Agnosticismo reformista
Por Carlos Meléndez, académico UDP y COES
La elaboración de una nueva Carta Fundamental ha generado, entre varios otros, un debate sobre la forma de gobierno que debiese tener la institucionalidad chilena. En los últimos meses, hemos sido testigos de propuestas que varían desde distintas “intensidades” de presidencialismo hasta la importación de parlamentarismos europeos, pasando por híbridos peculiares y folklóricos. Sinceramente, ha sido un derroche de ingeniería constitucional sin precedentes, con picos de creatividad poética e hipérboles de esfuerzo politológico.
Todas estas voluntades parten de una premisa: las instituciones políticas por sí solas son tan importantes como para estructurar la dinámica política de una sociedad. Por lo tanto, al momento de diseñar las maquetas institucionales, sus arquitectos suponen que los actores políticos acatarán los linderos que se establecen. Para seguir con la metáfora, suponen que las personas usarán las puertas para ingresar a las habitaciones y no se meterán a ellas a través de las ventanas.
Pero la política latinoamericana nos ha enseñado que tenemos políticos que traspasan las paredes. Si bien Chile tiene un nivel de acatamiento institucional que forma parte de la cultura política de su clase dirigente, considero que hay demasiada fe -por momentos ciega- en el reformismo político. ¿Se ha puesto a pensar cuántas reformas institucionales se han realizado desde la tercera ola democrática en el continente con algún éxito? ¿Acaso no es América Latina un contra-ejemplo de la confianza desmesurada en el alcance de las reformas políticas? ¿No se le pone demasiado corazón y poca razón al reformismo? ¿Acaso cambiar parlamentarismo por presidencialismo resolverá mágicamente la desconexión de las élites? Sin dudas, resulta desproporcional todos los recursos políticos, académicos y de cooperación que se han invertido en el asunto confrontados con el resultado concreto de una institucionalidad que no ha contribuido a la gobernabilidad.

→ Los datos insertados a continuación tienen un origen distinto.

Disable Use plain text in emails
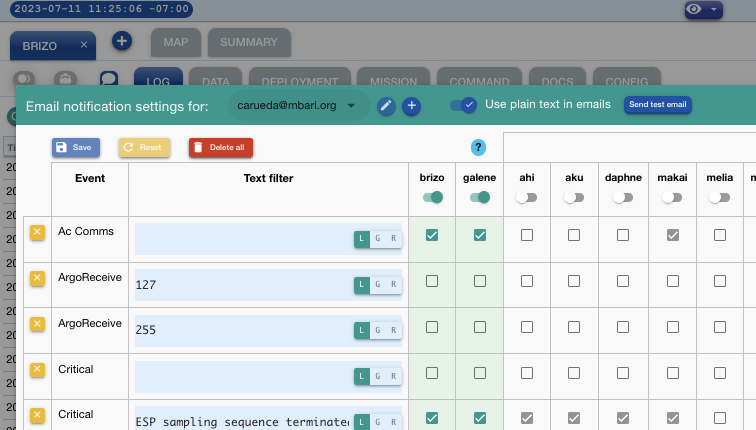This screenshot has height=430, width=756. 464,104
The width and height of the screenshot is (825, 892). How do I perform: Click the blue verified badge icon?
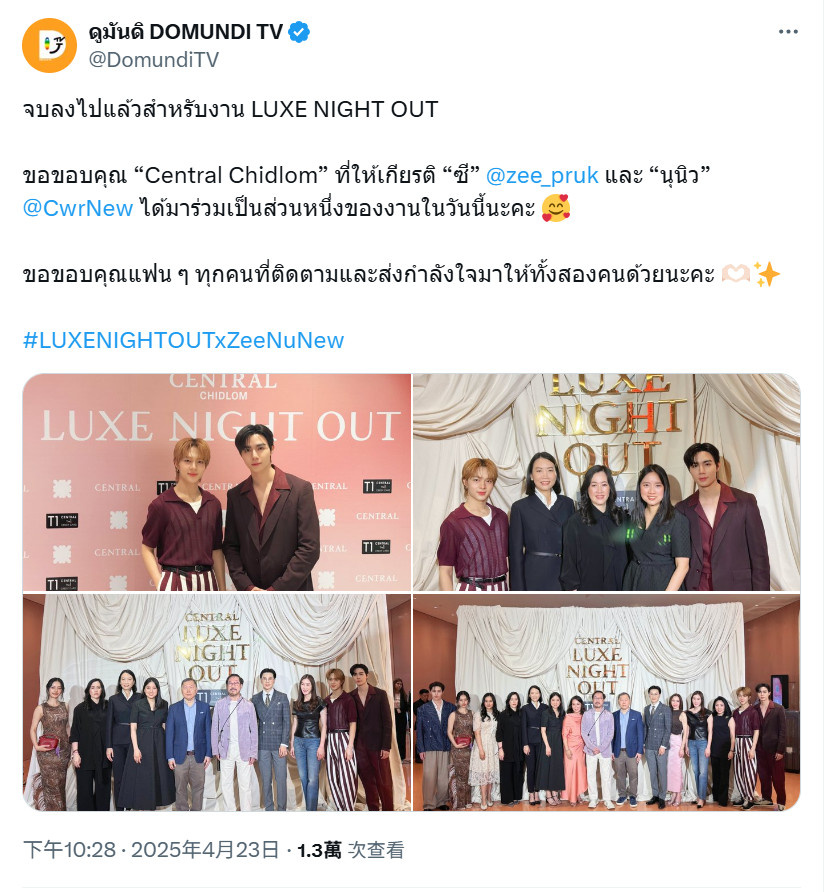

Con esto, no estoy opuesto al debate sobre cuál es la forma de gobierno más conveniente para el país. Pero sí quisiera advertir la vanidad del reformista que asume una utópica capacidad creadora del universo político. Como si no hubiésemos aprendido las lecciones de las idas y vueltas sobre la obligatoriedad de la participación electoral. Las reformas políticas más funcionales se legitiman en procesos sociales porque aquellas dan forma a los valores compartidos por quienes encarnarán las nuevas instituciones. Por ejemplo, las modificaciones en materia de paridad en la participación de mujeres y hombres han sido exitosas porque se han fundamentado en un cambio cultural positivo. En ese sentido, me parece más sugerente dirigir los esfuerzos reformistas en establecer mecanismos de participación directa, en el involucramiento de la ciudadanía en asuntos públicos, comenzando por el nivel local, para canalizar cierta energía deliberativa. Igual lo sugiero con la prudencia que portamos quienes nos ubicamos en el agnosticismo reformista.